A Peter Sagan le calentaron un poco la oreja en las horas previas de la París-Roubaix 2018. Un ilustre de los pocos que pueden mirarle a la cara en cuanto a victorias, Tom Boonen, le afeó al eslovaco que no se emplease a fondo en las grandes clásicas., permitiendo además que ganase Quick Step casi todas, y criticando su actitud en las pruebas: “Debe cerrar la boca. Sagan está casi siempre a rueda, y luego cuando ataca se para, hace un gesto con la mano y pide ayuda”. La respuesta del campeón del mundo, conquistador de más de 100 victorias y poseedor de una confianza a prueba de bombas y de rajadas, respondió como sabe: levantando los brazos con suficiencia en el velódromo y apuntándose una París-Roubaix que le faltaba en el currículum.

Hacía 37 años que un ciclista con el maillot arco iris no se imponía en el Monumento del pavés y la llegada en la pista. Peter Sagan lo solucionó con un ataque a casi 60 kilómetros de meta, casi en la misma zona donde Tom Boonen rompió la carrera en una de las exhibiciones más recordadas en el París-Roubaix. Es difícil que haya sido casual, después de las palabras del excampeón belga. A Sagan le aguantó el tirón el suizo Silvan Dillier, que hizo un papel brillantísimo haciendo la carrera junto al eslovaco y que, en otras circunstancias, estaría en condiciones de disputar el triunfo en el esprint final.

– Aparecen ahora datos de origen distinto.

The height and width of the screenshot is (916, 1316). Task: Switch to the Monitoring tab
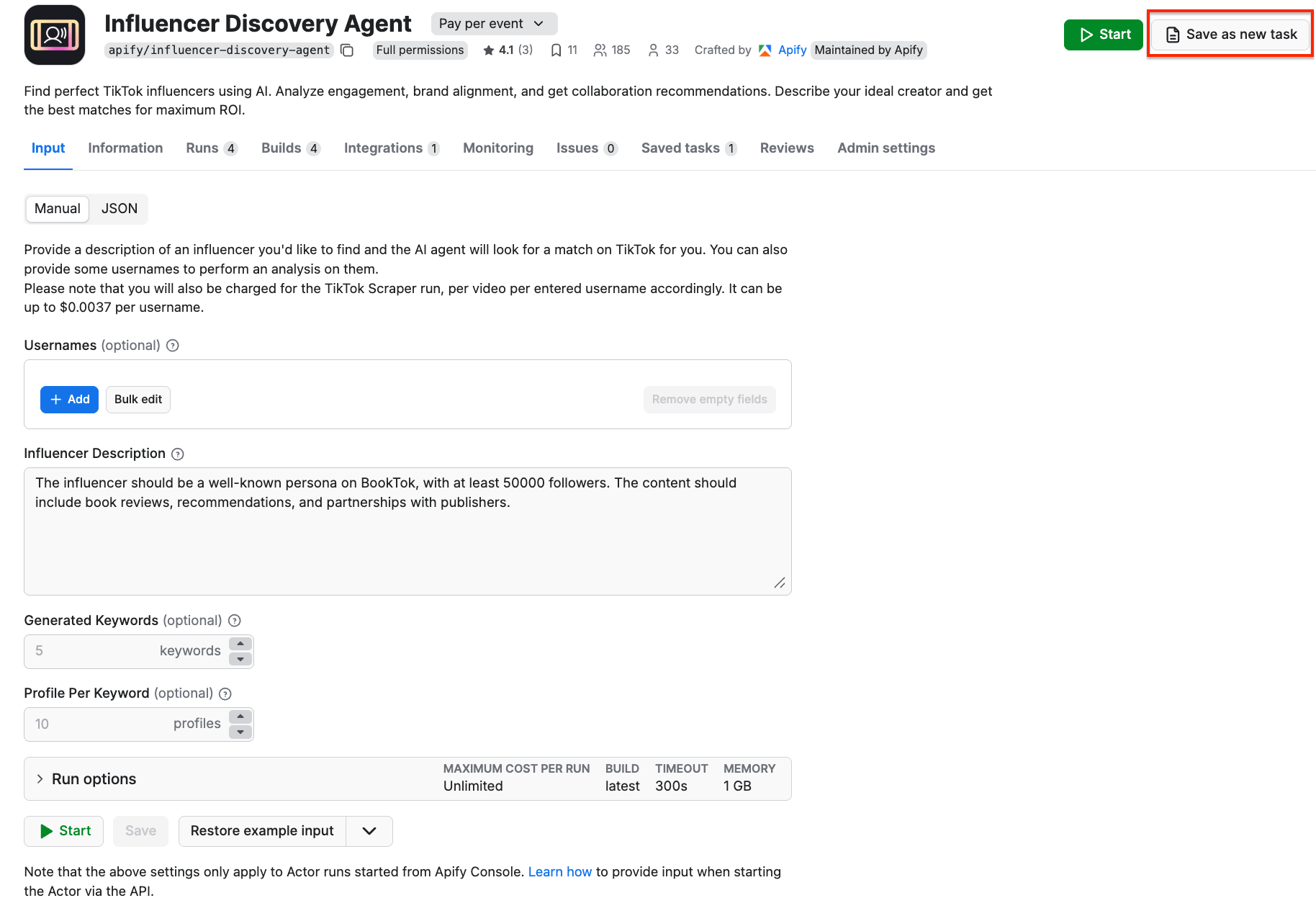(497, 148)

Pero Dillier no tuvo opción alguna con Sagan en la llegada, y hasta dio la sensación de que el eslovaco no necesitó esforzarse mucho para, al fin, añadir la París Roubaix a su ya histórico palmarés. “Este año no me vi involucrado en ningún accidente, no me agoté, ahorré energía y entonces di un paso adelante. Ataqué y no paré hasta el final. Acabé mucho mejor que otros años, que llegué vacío. Estoy muy feliz, gracias a mis compañeros por su gran trabajo”, dijo Peter Sagan tras cruzar la meta y sonreír con esa sonrisa de chico malo que alimenta la sensación de que gana cuando quiere. 

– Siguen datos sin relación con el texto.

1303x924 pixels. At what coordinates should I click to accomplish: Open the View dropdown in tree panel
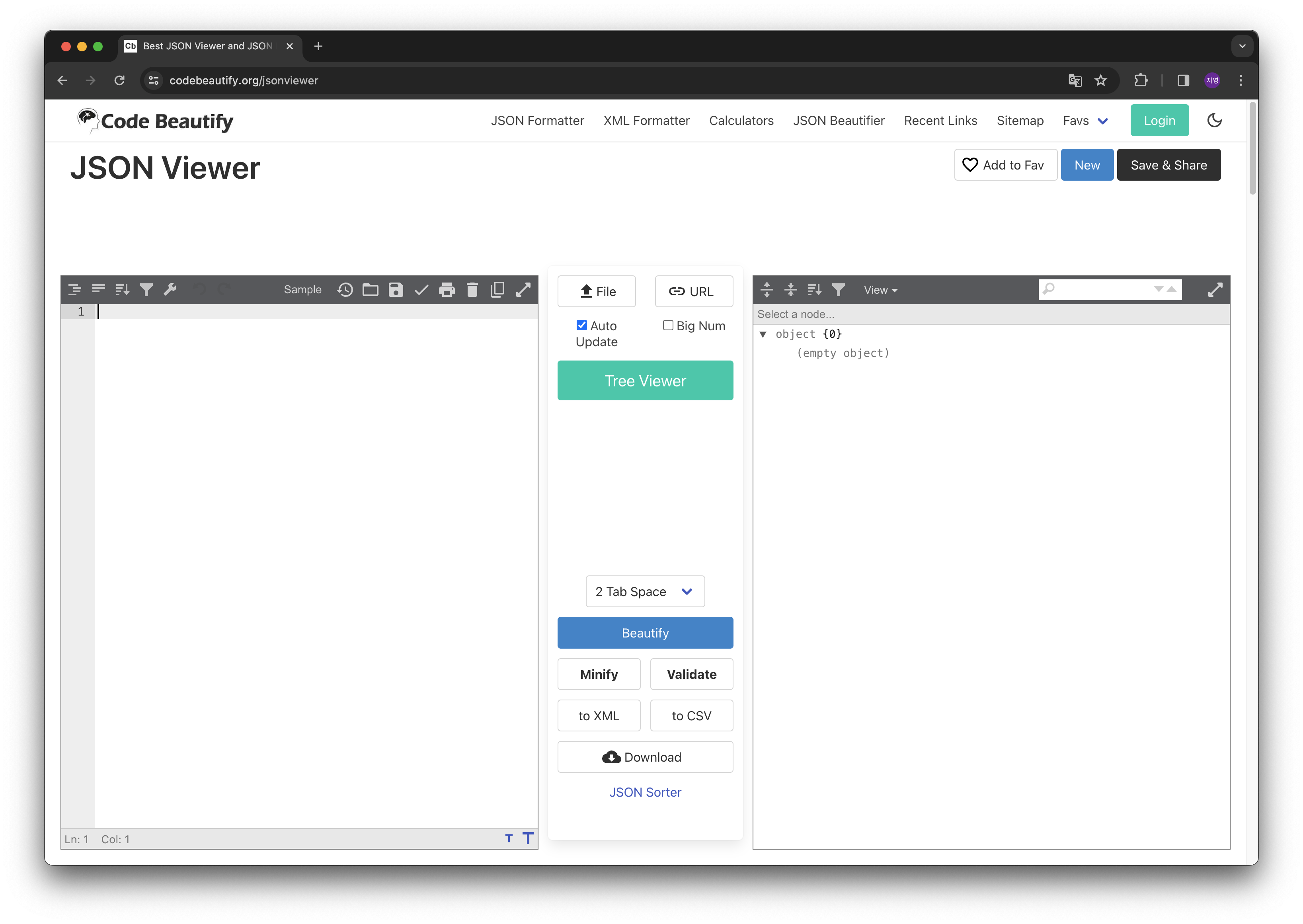tap(880, 290)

El triunfo de Sagan en la París-Roubaix llegó, sin embarego, en la edición más trágica de la gran clásica francesa.  El belga Michael Goolaerts, que se fue al suelo cuando faltaban 150 kilómetros para el final de la carrera, acabó perdiendo la vida en el hospital de Lille. Goolaerts se cayó solo y las imágenes de televisión mostraron cómo le aplicaban masaje cardiovascular y, finalmente, un desfibrilador. El ciclista de 23 años fue llevado en helicóptero al centro médico, donde a última hora de la noche perdió la vida.